You can train them in a very similar way.

Modern LLMs often start at "imitation learning" pre-training on web-scale data and continue with RLVR for specific verifiable tasks like coding. You can pre-train a chess engine transformer on human or engine chess parties, "imitation learning" mode, and then add RL against other engines or as self-play - to anneal the deficiencies and improve performance.

This was used for a few different game engines in practice. Probably not worth it for chess unless you explicitly want humanlike moves, but games with wider state and things like incomplete information benefit from the early "imitation learning" regime getting them into the envelope fast.

I meant trivial in the sense it's a solved problem, I'm sure it still costs a non-negligible amount of money to train it. See for example the chess transformer built by DeepMind a couple of years ago which I referred to in a sibling comment [1].

[1] https://arxiv.org/abs/2402.04494

Thank you for the link.

I admit, my knowledge of reinforcement learning is a bit outdated so it seemed to me that it was unattainable for a non-specialized model to train efficiently on something like chess, which has a huge state space.

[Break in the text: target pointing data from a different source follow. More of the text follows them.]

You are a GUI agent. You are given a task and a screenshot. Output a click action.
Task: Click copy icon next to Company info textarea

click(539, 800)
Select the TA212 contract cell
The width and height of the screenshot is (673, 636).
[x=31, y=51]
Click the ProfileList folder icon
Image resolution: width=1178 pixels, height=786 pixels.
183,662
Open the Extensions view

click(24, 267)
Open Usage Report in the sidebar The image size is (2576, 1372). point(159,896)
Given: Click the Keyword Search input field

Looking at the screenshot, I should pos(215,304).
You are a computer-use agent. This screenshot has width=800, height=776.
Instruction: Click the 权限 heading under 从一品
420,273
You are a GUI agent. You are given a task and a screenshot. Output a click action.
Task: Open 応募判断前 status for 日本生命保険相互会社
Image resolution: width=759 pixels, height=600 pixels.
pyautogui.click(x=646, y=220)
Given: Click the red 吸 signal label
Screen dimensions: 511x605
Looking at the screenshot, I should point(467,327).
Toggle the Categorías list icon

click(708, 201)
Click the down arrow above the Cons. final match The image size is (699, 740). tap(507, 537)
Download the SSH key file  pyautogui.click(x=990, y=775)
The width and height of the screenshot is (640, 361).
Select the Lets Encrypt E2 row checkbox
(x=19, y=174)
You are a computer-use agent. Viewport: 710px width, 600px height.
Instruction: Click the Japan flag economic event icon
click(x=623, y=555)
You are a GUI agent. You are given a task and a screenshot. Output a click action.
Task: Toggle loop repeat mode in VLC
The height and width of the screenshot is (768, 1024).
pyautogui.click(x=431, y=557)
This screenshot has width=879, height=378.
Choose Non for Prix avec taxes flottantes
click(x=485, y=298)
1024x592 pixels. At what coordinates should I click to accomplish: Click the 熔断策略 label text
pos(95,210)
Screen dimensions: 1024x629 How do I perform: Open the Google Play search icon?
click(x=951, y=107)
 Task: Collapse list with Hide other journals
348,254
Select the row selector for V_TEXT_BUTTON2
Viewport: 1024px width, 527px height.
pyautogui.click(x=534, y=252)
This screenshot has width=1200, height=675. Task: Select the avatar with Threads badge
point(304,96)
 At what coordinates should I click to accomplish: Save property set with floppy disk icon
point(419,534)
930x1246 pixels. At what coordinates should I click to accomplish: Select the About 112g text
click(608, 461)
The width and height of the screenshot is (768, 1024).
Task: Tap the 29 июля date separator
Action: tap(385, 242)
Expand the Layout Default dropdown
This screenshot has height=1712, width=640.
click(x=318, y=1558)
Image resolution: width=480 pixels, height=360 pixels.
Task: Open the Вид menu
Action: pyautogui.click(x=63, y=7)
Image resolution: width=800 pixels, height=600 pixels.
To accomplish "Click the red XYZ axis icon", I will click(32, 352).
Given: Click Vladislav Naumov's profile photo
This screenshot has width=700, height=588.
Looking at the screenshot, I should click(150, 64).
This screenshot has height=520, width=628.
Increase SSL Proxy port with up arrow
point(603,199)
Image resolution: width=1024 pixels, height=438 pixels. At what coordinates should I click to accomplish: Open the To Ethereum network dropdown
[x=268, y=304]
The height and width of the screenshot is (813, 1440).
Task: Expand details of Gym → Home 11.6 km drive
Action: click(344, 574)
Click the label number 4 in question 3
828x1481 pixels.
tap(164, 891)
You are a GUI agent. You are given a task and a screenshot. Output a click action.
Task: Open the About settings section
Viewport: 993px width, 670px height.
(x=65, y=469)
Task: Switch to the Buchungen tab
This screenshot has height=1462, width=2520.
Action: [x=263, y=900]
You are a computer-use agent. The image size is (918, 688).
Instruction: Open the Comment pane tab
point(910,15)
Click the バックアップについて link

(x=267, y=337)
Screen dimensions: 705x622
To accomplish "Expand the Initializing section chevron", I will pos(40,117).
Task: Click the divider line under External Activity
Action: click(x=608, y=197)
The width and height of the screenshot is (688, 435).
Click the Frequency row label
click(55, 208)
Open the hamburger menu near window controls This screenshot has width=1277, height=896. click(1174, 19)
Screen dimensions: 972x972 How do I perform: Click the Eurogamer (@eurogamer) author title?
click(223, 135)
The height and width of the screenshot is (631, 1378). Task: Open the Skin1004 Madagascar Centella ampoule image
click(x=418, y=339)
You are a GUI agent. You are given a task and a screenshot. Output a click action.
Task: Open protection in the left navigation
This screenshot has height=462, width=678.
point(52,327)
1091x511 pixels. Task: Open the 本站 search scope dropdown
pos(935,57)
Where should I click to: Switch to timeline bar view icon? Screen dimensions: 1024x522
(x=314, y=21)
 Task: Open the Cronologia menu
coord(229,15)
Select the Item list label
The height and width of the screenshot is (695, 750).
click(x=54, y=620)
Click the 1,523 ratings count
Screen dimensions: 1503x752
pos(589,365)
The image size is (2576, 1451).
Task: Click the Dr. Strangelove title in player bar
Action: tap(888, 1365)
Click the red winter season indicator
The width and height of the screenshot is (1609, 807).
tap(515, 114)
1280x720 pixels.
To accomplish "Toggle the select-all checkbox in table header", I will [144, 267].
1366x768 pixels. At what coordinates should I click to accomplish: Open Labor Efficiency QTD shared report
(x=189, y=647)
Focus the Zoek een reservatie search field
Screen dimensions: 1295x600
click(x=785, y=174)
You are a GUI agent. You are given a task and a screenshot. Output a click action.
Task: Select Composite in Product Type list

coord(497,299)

None of this is a logical certainty of "X, therefore Y", it's just opinions. You can trivially add memory to a model by continuing to train it, we just don't do it because it's expensive, not because it can't be done.

Also, the phone book example is off the mark, because if I take a human who's never seen a phone and ask them to memorise the phone book, they would (or not), while not knowing what a phone number was for. Did you expect that a human would just come up on knowledge about phones entirely on their own, from nothing?

Next token prediction is about predicting the future by minimizing the number of bits required to encode the past. It is fundamentally causal and has a discrete time domain. You can't predict token N+2 without having first predicted token N+1. The human brain has the same operational principles.